UTF-8 Encoding


Summary

UTF-8 is a compromise character encoding that can be as compact as ASCII (if the file is just plain English text) but can also contain any unicode characters (with some increase in file size).

UTF stands for Unicode Transformation Format. The '8' means it uses 8-bit blocks to represent a character. The number of blocks needed to represent a character varies from 1 to 4.

One of the really nice features of UTF-8 is that it is compatible with nul-terminated strings. No character will have a nul (0) byte when encoded. This means that C code that deals with char[] will "just work".

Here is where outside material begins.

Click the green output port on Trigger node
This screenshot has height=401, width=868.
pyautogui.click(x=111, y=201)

You can try the UTF-8 Test Page to see how well your browser (and default font) support UTF-8.

If you are an application developer, this Joel On Software article on Unicode is pretty good summary of all you need to know.

More links:


Detail

For any character equal to or below 127 (hex 0x7F), the UTF-8 representation is one byte. It is just the lowest 7 bits of the full unicode value. This is also the same as the ASCII value.

For characters equal to or below 2047 (hex 0x07FF), the UTF-8 representation is spread across two bytes. The first byte will have the two high bits set and the third bit clear (i.e. 0xC2 to 0xDF). The second byte will have the top bit set and the second bit clear (i.e. 0x80 to 0xBF).

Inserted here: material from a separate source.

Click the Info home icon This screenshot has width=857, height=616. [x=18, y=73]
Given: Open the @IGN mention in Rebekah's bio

For all characters equal to or greater than 2048 but less that 65535 (0xFFFF), the UTF-8 representation is spread across three bytes.

The following table shows the format of such UTF-8 byte sequences (where the "free bits" shown by x's in the table are combined in the order shown, and interpreted from most significant to least significant).

Binary format of bytes in sequence

1st Byte 2nd Byte 3rd Byte 4th Byte Number of Free Bits Maximum Expressible Unicode Value
0xxxxxxx 7 007F hex (127)
110xxxxx 10xxxxxx (5+6)=11 07FF hex (2047)
1110xxxx 10xxxxxx 10xxxxxx (4+6+6)=16 FFFF hex (65535)
11110xxx 10xxxxxx 10xxxxxx 10xxxxxx (3+6+6+6)=21 10FFFF hex (1,114,111)

The value of each individual byte indicates its UTF-8 function, as follows:

  • 00 to 7F hex (0 to 127): first and only byte of a sequence.
  • 80 to BF hex (128 to 191): continuing byte in a multi-byte sequence.
  • C2 to DF hex (194 to 223): first byte of a two-byte sequence.
  • E0 to EF hex (224 to 239): first byte of a three-byte sequence.
  • F0 to FF hex (240 to 255): first byte of a four-byte sequence.

UTF-8 remains a simple, single-byte, ASCII-compatible encoding method, as long as no characters greater than 127 are directly present. This means that an HTML document technically declared to be encoded as UTF-8 can remain a normal single-byte ASCII file. The document can remain so even though it may contain Unicode characters above 127, as long as all characters above 127 are referred to indirectly by ampersand entities.

Examples of encoded Unicode characters (in hexadecimal notation)

16-bit Unicode UTF-8 Sequence
0001 01
007F 7F
0080 C2 80
07FF DF BF
0800 E0 A0 80
FFFF EF BF BF
010000 F0 90 80 80
10FFFF F4 8F BF BF